Until this past year, I was notorious for getting things wrong in the kitchen. I would obsessively read over a recipe until I was sure I had it down, but I would still undoubtedly manage to skip a step or forget an ingredient. I’ve made more than my fair share of raw-in-the-middle brownies, cookies that didn’t turn out quite right and even black bean burgers that I managed to burn while microwaving them (don’t ask). I thought that I would be forever cursed with the inability to successfully make food, but my relationship with cooking was transformed during quarantine when I realized that I actually have always possessed the ability to cook; I had just been missing five essential ingredients.
The first key ingredient if you’re trying to teach yourself to cook is to leave yourself an ample amount of time. Double the amount of time that a recipe tells you it will take; it’s okay to give yourself more than enough time to create something. The worst thing for your cooking mentality is to make it feel like a chore. This was the case for me in high school when I had sporadically cooked dinner for my family. I felt embarrassed that it took me so long to make a recipe, and it didn’t help that I kept thinking of the hours of homework I wasn’t working on, causing myself even more stress. If my food didn’t turn out how I hoped it would (which was, unfortunately, often), I felt like I had wasted my time. I couldn’t conceive of how people actually enjoyed cooking.
However, when quarantine started and I was sitting around at home with nothing else to do, I decided it would be the perfect time to attempt to cook on a consistent basis and just see what happened. I still had schoolwork looming over me, but it didn’t feel threatening like it had before. Instead, cooking offered me a break from school, a time to take my mind off of my work and create something tangible. If we’re all lucky, we won’t have to endure another five months at home in quarantine ever again. But a global pandemic isn’t necessary in order to make you a good cook; you just have to prioritize spending time in the kitchen.
- A Fresh Perspective
In addition to fresh ingredients for your recipes, you also need a fresh perspective if you’re like me and have always previously considered yourself bad at cooking. This time around, I didn’t let myself think that way. Instead, I approached cooking and baking with a new mindset. I didn’t have any grand expectations for myself, but there was no pressure to impress anyone other than my family, who has experienced enough of my cooking fails that they would probably consider anything that wasn’t raw or overcooked a success. At the end of the day, cooking is just reading and following a recipe. Pay close attention to the steps, but don’t overthink everything. Measure the ingredients, but don’t be afraid to eyeball some things. Above all, tell yourself that you’re a good cook. Even if it might not feel true in the moment, you’ll get there with practice. Just telling yourself that you can do it gives you confidence that’s crucial to culinary success.
- Tried and True Recipes
It can sometimes feel daunting to make a recipe when you don’t know what the end result is supposed to look or taste like. Similarly, if you decide you want to start cooking regularly, it’s often hard to know what recipes to begin with, especially when you can find just about anything on the internet. Tried and true recipes from family and friends offer the perfect place to start. I made it one of my goals over the summer to collect my favorite family recipes and organize them into a handwritten cookbook so that I would always have them with me in one place, for college and beyond. Some of my favorite family recipes I recreated over the summer were my aunt’s tomato soup, my grandma’s strawberry shortcake biscuits, and a household favorite: rhubarb almond teacake. There’s nothing better than my parents surprising me with my favorite meal when I visit home, but there’s also a sense of pride in possessing the ability to create those meals for myself.

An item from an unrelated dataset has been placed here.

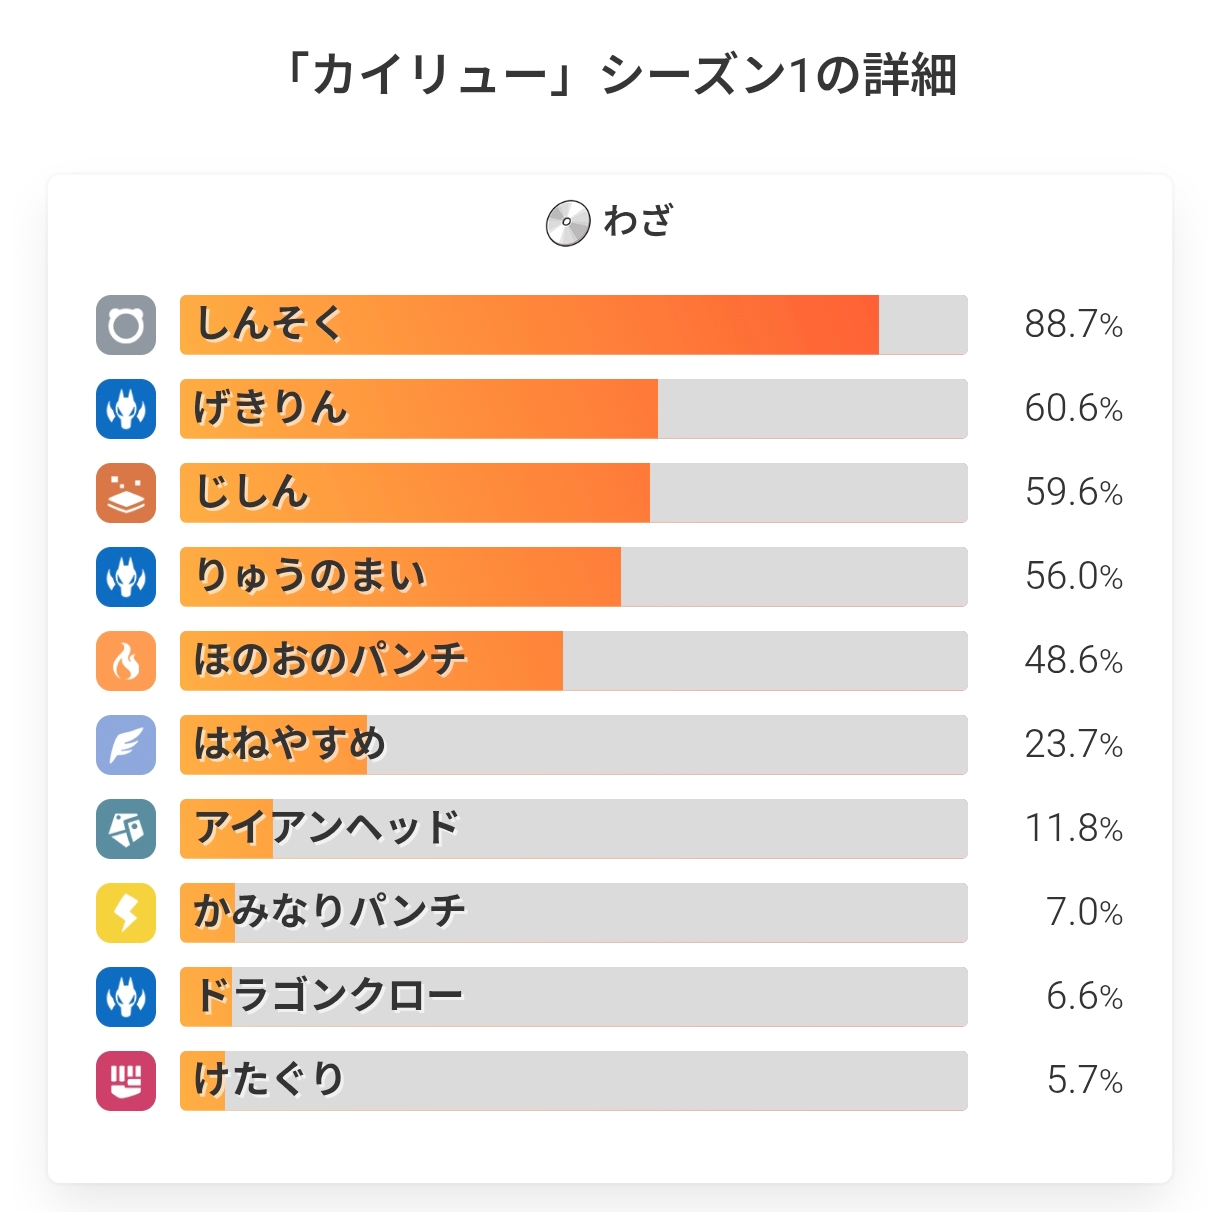Click the じしん move label

[x=252, y=493]
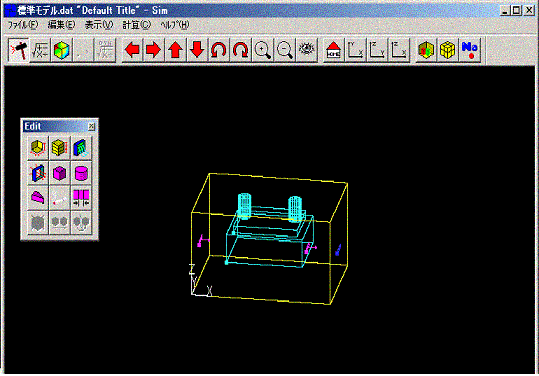This screenshot has height=376, width=539.
Task: Reset view with red house icon
Action: point(333,50)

- The Freedom to Experiment
In addition to well-loved recipes, once you get a little more comfortable in the kitchen, it’s a lot of fun to explore brand-new meals. Every Saturday morning this summer, my mom and I went to the farmer’s market for fresh fruits and vegetables (and the occasional loaf of Stella’s hot and spicy cheese bread). We also joined a CSA, which presented us with some produce I had never even heard of before, let alone cooked with. The new foods allowed us to experiment with unique meals like pea vine fettuccine or white bean and kale quesadillas with barbecue dip. New recipes are new challenges, and while they might seem intimidating at first, they’ll end up surprising you with how delicious they are.
Last but not least, in order to motivate yourself to start cooking, you’ll probably want some inspiration. I found mine in The Great British Baking Show, which I religiously watched with my dad over the summer. We were so inspired after watching a bread episode that we even tried making our own baguettes—and let me tell you, Paul Hollywood would have been proud. In all honesty though, in order to be good at cooking, I believe that you have to be excited about the prospect of it. Whether that comes from scouring Pinterest boards, watching YouTube meal prep videos, or, like me, watching British people compete for Star Baker, you should find something that makes you want to make food.
I hope these tips helped you gain the courage to try making some recipes, whether they are new favorites or old classics. Don’t be daunted by your inexperience; everyone has to start from somewhere! I’ve found that, when it comes to cooking, faking it till you make it actually works.